Software compatibility and our own "User-Agent" problem

Rui Ueyama — December 2017

Sometimes you have to write code to do some ad-hoc things in order to make programs run in a variety of environments, but as time goes by, it could result in a tragicomical situation where ad-hoc features are built on other ad-hoc features. It is easy to identify that kind of problem, but in many cases, nobody can fix it. I wanted to share my own story here because I had such an experience.

I'm writing a linker called lld as part of my work. Linkers are programs that concatenate compiler-generated binary files to create final executables or DLLs. I'd think that many people even don't know about its existence, but at the end of every build, linkers are always run to generate final outputs. lld is becoming popular mainly because it is a few times faster than other linkers, which makes overall build times shorter. Some operating systems, including FreeBSD, are trying to switch to lld. Some large-scale programs such as Chromium or Firefox are trying to switch to lld individually, too.

For individual programs, compatibility issues are not that problematic because we can fix either the linker or the target program. More difficult compatibility issues are likely to occur when you are adopting lld as part of the standard build system of an operating system which includes numerous, wide-ranged programs. The issue described here has occurred in FreeBSD.
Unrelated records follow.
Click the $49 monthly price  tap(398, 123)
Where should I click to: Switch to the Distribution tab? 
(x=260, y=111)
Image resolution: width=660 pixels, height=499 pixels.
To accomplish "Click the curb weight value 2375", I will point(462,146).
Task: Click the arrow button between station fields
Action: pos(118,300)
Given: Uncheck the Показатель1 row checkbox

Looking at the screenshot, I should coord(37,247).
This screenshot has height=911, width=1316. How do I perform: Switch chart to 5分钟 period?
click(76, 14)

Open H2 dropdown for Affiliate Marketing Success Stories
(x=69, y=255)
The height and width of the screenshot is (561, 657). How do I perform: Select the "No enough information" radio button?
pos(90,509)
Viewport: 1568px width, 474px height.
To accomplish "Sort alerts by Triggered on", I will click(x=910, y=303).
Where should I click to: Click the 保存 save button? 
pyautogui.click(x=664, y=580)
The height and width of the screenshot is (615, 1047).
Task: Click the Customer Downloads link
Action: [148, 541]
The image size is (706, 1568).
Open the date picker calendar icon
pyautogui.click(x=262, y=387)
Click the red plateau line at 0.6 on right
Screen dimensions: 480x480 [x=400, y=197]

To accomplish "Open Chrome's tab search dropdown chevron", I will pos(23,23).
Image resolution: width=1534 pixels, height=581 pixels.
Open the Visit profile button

If you've ever built a program on Unix, I think you've had experience running the "./configure" script. Since Unix has various flavors such as Linux, FreeBSD, macOS, etc., many programs come with a script to gather information of the system environment to create a build file, so that the successive "make" command can build the program accordingly. The script, for example, checks whether or not the "strnlen" function is available in a build environment by creating a source file containing that function call and trying to compile it.

The problem that the people working on FreeBSD found is that if they tried to run configure in an environment in which lld is installed as the standard linker, lld would be determined by configure as if it were an ancient Unix linker like 30 years ago. Further investigation revealed that the configure script runs the linker in the background with the --help option, and determines it as a modern linker only when the displayed help message contains "GNU" or "with BFD". What this means is that only GNU linkers are considered modern in the environment, and all the other linkers are considered terribly outdated.

This problem is a bit troubling. GNU linkers are fine because they contain something like "GNU ld 2.23" in their help message, but since we have nothing to do with the GNU project, our help message naturally does not contain "GNU".

There were two possible solutions. One was to fix the configure script. However, the configure scripts are generated by a set of tools named autotools, and the last release of autotools was a few years back, so even if we fixed the autotools, it would be hard to expect that an improved version would be released soon and become widely used in the near future. Also, since we cannot update the existing configure scripts that are already generated and distributed as part of other programs, even if we improve autoconf, it would take many years until the problem would be resolved. Therefore, even though this may have been the "right" solution, it was not realistic.

The solution we ended up choosing was to add the string "compatible with GNU linkers" to our linker's help message. This string is not too odd for humans to understand, and since it contains the string "GNU", it is also friendly to configure. It is not a beautiful solution. It supports the erroneous assumption rather than correcting it. But it was practical.

When I was fixing the problem, I was thinking about the User-Agent string of the web browser. HTTP requests sent by browsers contain a browser identification string in the User-Agent field. It has been repeated in history that every time some browser made improvements and started using some new name in User-Agent, other browsers would catch up and add the same string to their User-Agent strings. As a result, all browsers now identify themselves as "Mozilla/5.0". Because a myriad of websites were thinking that non-Mozilla/5.0 requests were coming from ancient browsers like the 90's and sending back very shabby pages, all browsers had no choice other than pretending to be Mozilla/5.0.

Both the problem we faced and the solution we adopted were the same as the User-Agent problem of the web browser. If you write a program to deal with other programs that have already spread around the world, these types of compatibility issues tend to arise, and perhaps nobody is able to solve them cleanly. As a result, the browser still includes "Mozilla/5.0" in every request which is almost pointless now, and our linker prints out a slightly strange string in the help message. This sad situation is simultaneously a bit funny to me. I think this kind of workaround is part of the reality that is inevitable in real software engineering.